A growing trend in the disaster recovery arena for cloud providers is the use of load-balanced data centers instead of hot-cold data centers. Companies are deploying private clouds that are load balanced between their datacenters to take care of disaster needs. If one datacenter suffered from a disaster, the other datacenter would be operating even though it is at reduced capacity.

But there are still challenges. Tracking the various configurations of the infrastructure of an application is tricky. Each application creates server names, selects open IP addresses, addresses DNS mappings, defines physical and virtual servers, creates firewall rules, defines SAN and NAS configurations, implements load balancer rules, and defines database clusters.

All of these elements exist for an application in each environment,such as development, test and production. Many of these application configurations are maintained by multiple web-based applications. The maintenance applications are not integrated and therefore the metadata application configurations are not centralized. Worse yet administrative changes are made to products at implementation time due to urgency, like a SAN subsystem, that are not captured in the change management system. Hence the metadata is often out of date also.

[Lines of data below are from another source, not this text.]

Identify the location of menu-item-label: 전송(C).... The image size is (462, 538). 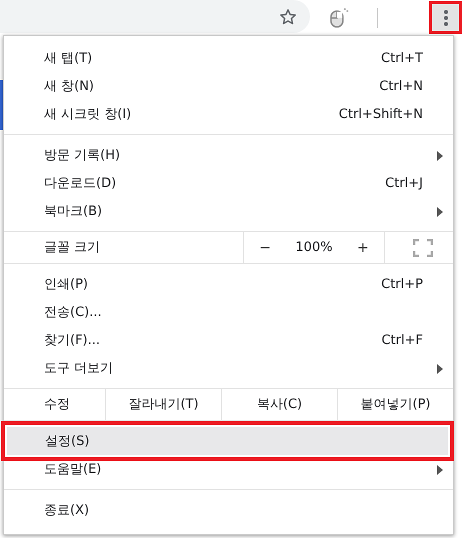
(74, 312).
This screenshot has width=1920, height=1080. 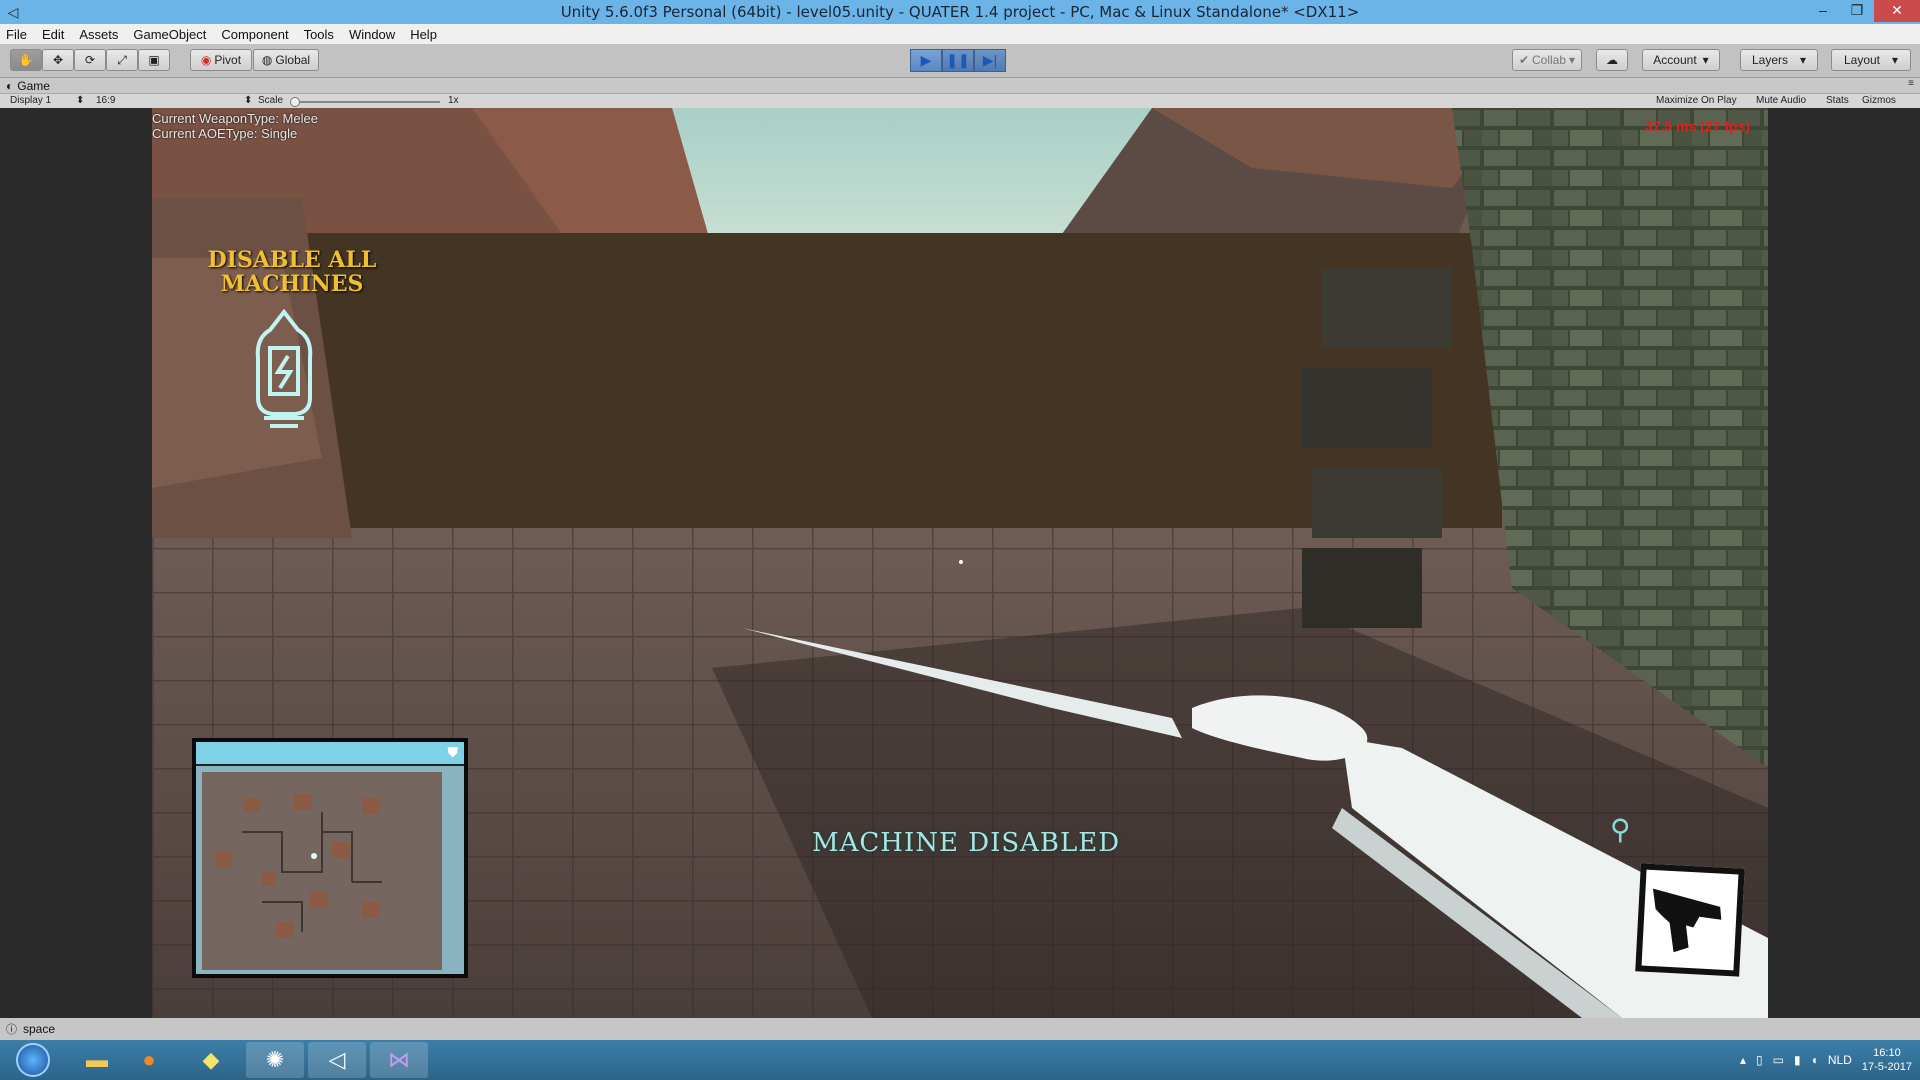 I want to click on tab-game: ◐ Game, so click(x=28, y=86).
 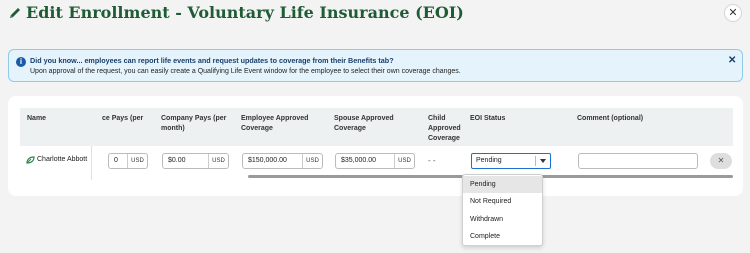 I want to click on info-icon: i, so click(x=21, y=62).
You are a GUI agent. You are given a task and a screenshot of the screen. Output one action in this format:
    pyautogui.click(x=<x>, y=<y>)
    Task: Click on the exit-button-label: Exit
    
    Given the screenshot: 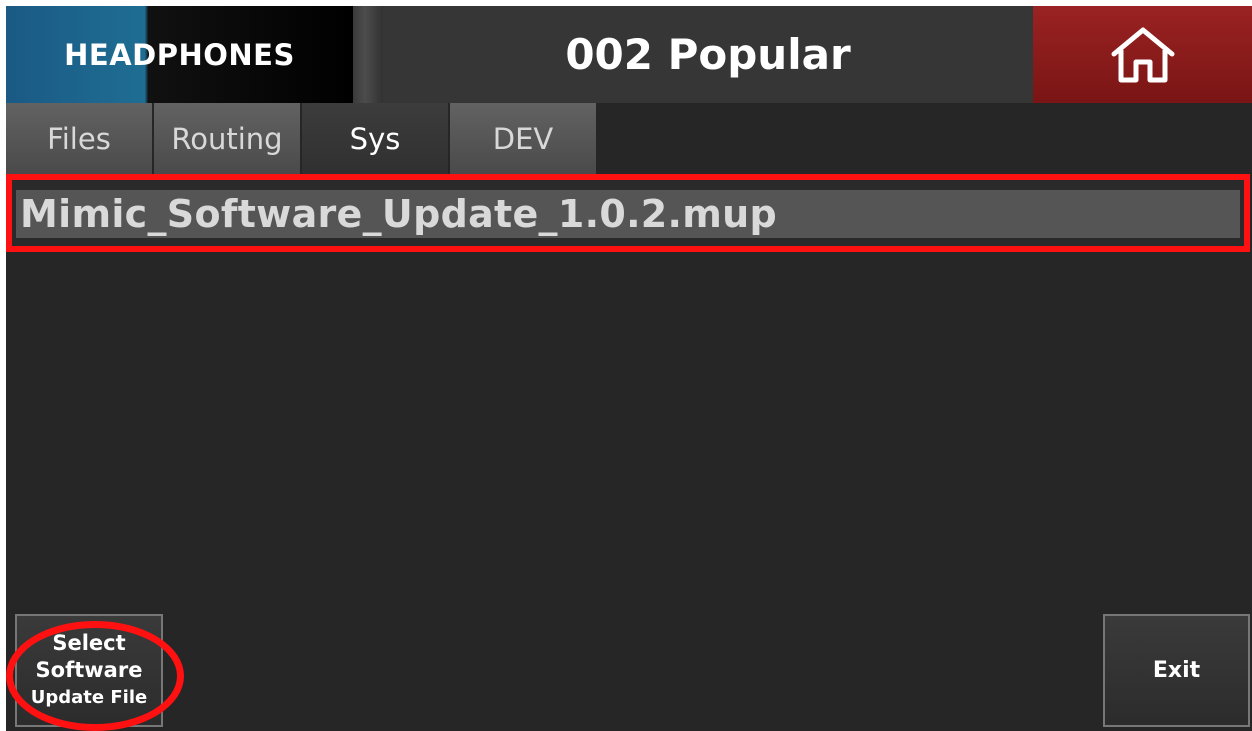 What is the action you would take?
    pyautogui.click(x=1176, y=670)
    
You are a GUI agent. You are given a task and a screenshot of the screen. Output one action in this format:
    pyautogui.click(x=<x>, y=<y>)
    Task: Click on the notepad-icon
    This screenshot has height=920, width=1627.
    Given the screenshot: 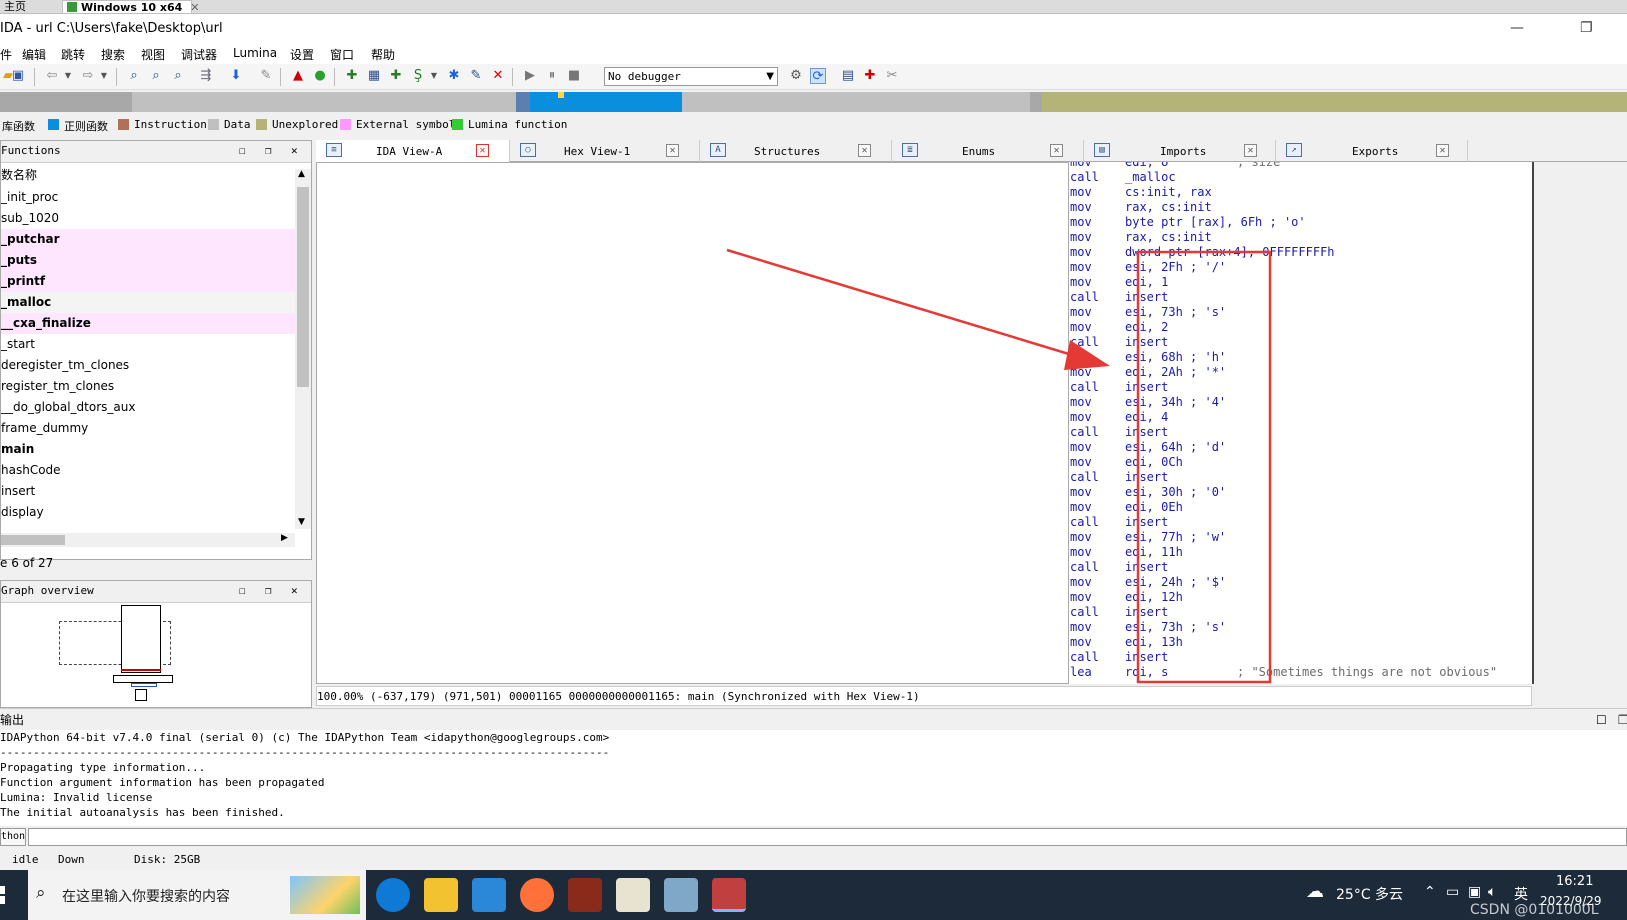 What is the action you would take?
    pyautogui.click(x=681, y=895)
    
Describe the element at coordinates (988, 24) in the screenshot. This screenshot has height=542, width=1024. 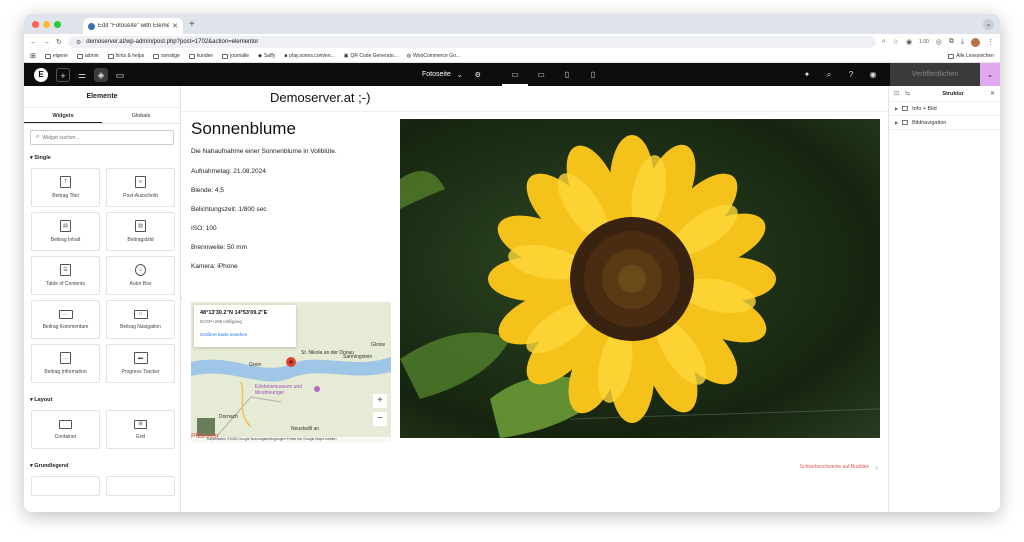
I see `tab-search-button: ⌄` at that location.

It would be great to have a tool to clone the configuration in one data center to the other data center it is load balanced with. The configuration would need unique server names, new IP addresses. It would model the symmetry of the application in the other data center while still providing necessary infrastructure if the other data center fails. But creation of a tool or wizard would be difficult considering all of the valid permutations of products that could be configured.

Centralization of infrastructure configuration metadata is critical.

Without the centralization of the parameters and a versioning of them the deployed application and its supporting infrastructure will drift in small ways over time. Small configuration changes can cause problems in both the primary and secondary load-balanced datacenter. If the configuration data is not versioned, it may be very difficult to return the datacenter back to a stable state when a change leads to immediate production errors.

It also points to certification of critical elements of the architecture. Companies should have a policy that states that only tested product configurations, such as versions of virtualized machines on kernel software or operating systems, can be deployed within the data center. Only specific versions of firewall hardware can be deployed in the various data centers. Another danger is to have a lack of options, such as single-sourced software or hardware, for various infrastructure components. If there is a common flaw in hardware or bug in software it could lead to a dramatic failure in multiple data centers.

In conclusion, corporations are addressing disaster recovery concerns by deploying applications in load balanced architectures. But this doesn’t protect against human error, particularly configuration errors. Corporations may turn to certified components like specific virtual machines or load balancers to avoid some of the disasters due to an untested configuration or a lack of versioning of configuration metadata. Configuration metadata needs to be stored in a centralized manner and versioned so that the application can fall back to a trusted configuration if errors occur.